Calculation the size of the deleted files is unnecessary (and painfull)

As I understand it, my idea would still reduce the number of additional IO operations, specifically on ext4 file systems, as quoted before:

My understanding is that the current implementation performs a stat call for every piece when moving it to the trash, and again when deleting it. If the metadata is not cached, which I believe is not the case in @arrogantrabbit’s setup, this could result in disk access for every call.

My idea is to utilize the file size retrieved during the retain process to calculate the prefix folder’s size and write it to a file. I assume that the size is retrieved during retain to update the used space and trash information.
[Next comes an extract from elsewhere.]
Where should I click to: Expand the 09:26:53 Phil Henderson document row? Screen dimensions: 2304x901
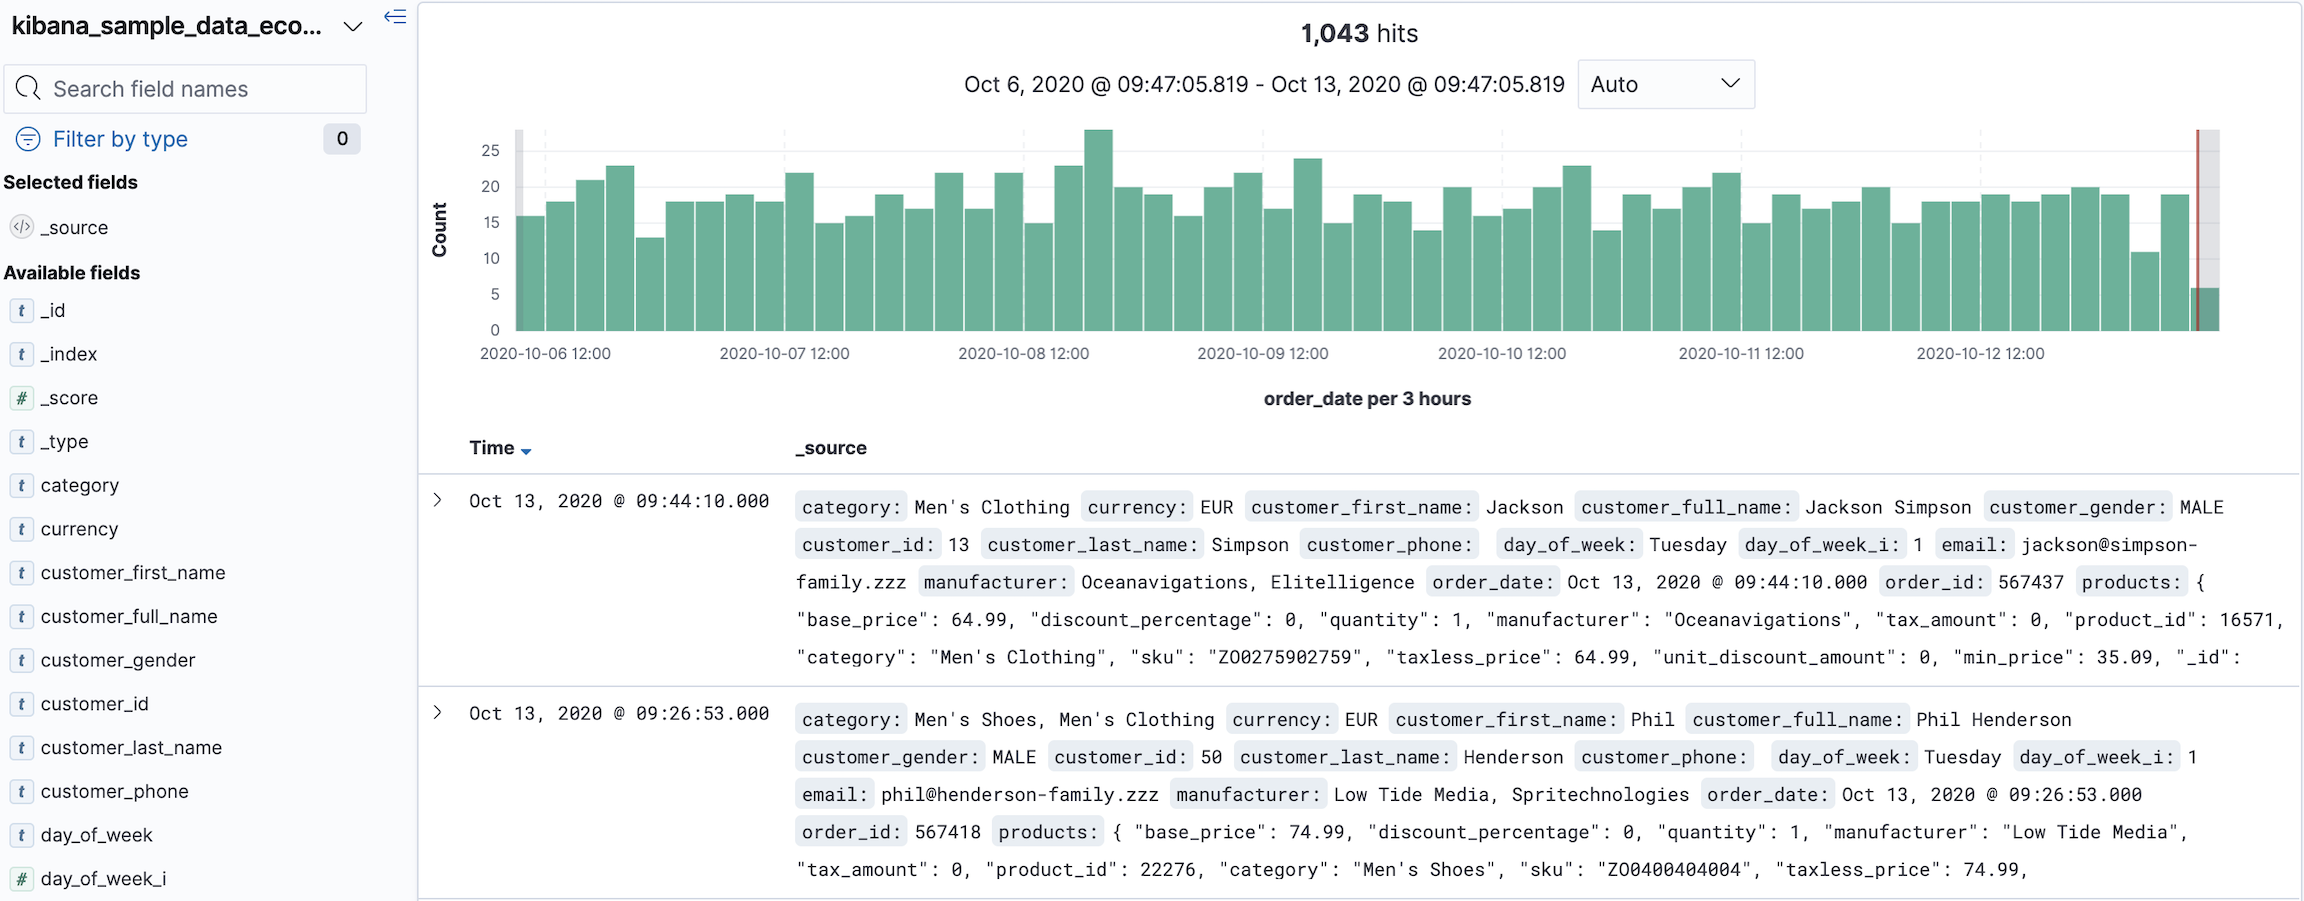[437, 713]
For example, if retain process moves 30k pieces from a single prefix folder in blobs to a prefix folder in trash the current implementation would perform 30k additional reads and again 30k additional reads when performing deletion of the prefix folder. My proposal is to perform the inevitable 30k reads during the move, but also use the sizes already at this point to calculate the trash prefix folder’s size by summing the size numbers. Once the move is complete for the prefix folder, the total size of the trash prefix folder can be written to a file. Now when this folder gets deleted only one final read to retrieve its size to the file created earlier. This would give the total size of it that can be used to update the free space accordingly rather than performing 30k additional reads again.
In my view, this approach would spare 30k additional reads for a single prefix folder.